* **The task**
Name every person identified by name in the article about the discovery of Richard III's remains.

“A horse! A horse! My kingdom for a horse!”
For those folks keen on British history, these lines are the (fictional) last words of a cruel British tyrant who, up until five months ago, was missing. King Richard III, the hunchbacked and murderous despot from Shakespeare’s play, has been much maligned, and his body was considered lost to most historians after his death in the 1485 Battle of Bosworth Field.
Recently, a team of archaeologists working out of the University of Leicester in London, England, confirmed that a skeleton found under what is now a parking lot belongs to that same long-lost king. Originally the site of the Greyfriars friary, the parking lot over the old church and King Richard’s bones were found using ancient maps and other records.
Verification of the king’s identity took five months, and it involved a complex series of comparing DNA tests with modern descendants of the skeleton. Canadian-born Michael Ibsen, now working as a furniture-maker in London, is considered a direct descendant of Anne of York (Richard’s eldest sister), and his matching DNA provided the final confirmation needed to verify the man behind the bones.
The discovery of King Richard’s body has also started a debate in modern British society over his legacy and cruel reputation. In Shakespeare’s play, Richard is portrayed as deformed and evil, clever and conniving. He is a man who locks his two young nephews in the Tower of London until their deaths, instead of dealing with them as rivals to his kingdom.
This cruel reputation, however, is merely proof that historians, politicians and writers are as effective at changing history as they are at describing. Richard III was killed in battle with the forces of Henry VII, a raiding challenger to his throne who took his place as monarch after the victory. Henry VII’s ascension to the throne marked the beginning of the famous Tudor line and the end of the Middle Ages. With that end came a desire to discredit Richard III’s legacy as king and legitimize the reign of the Tudors.

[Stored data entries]
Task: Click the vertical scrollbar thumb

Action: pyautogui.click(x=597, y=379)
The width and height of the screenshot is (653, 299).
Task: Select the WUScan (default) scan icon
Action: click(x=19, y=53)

* **Answer for this exercise**
- Richard III
- Shakespeare
- Michael Ibsen
- Anne of York
- Henry VII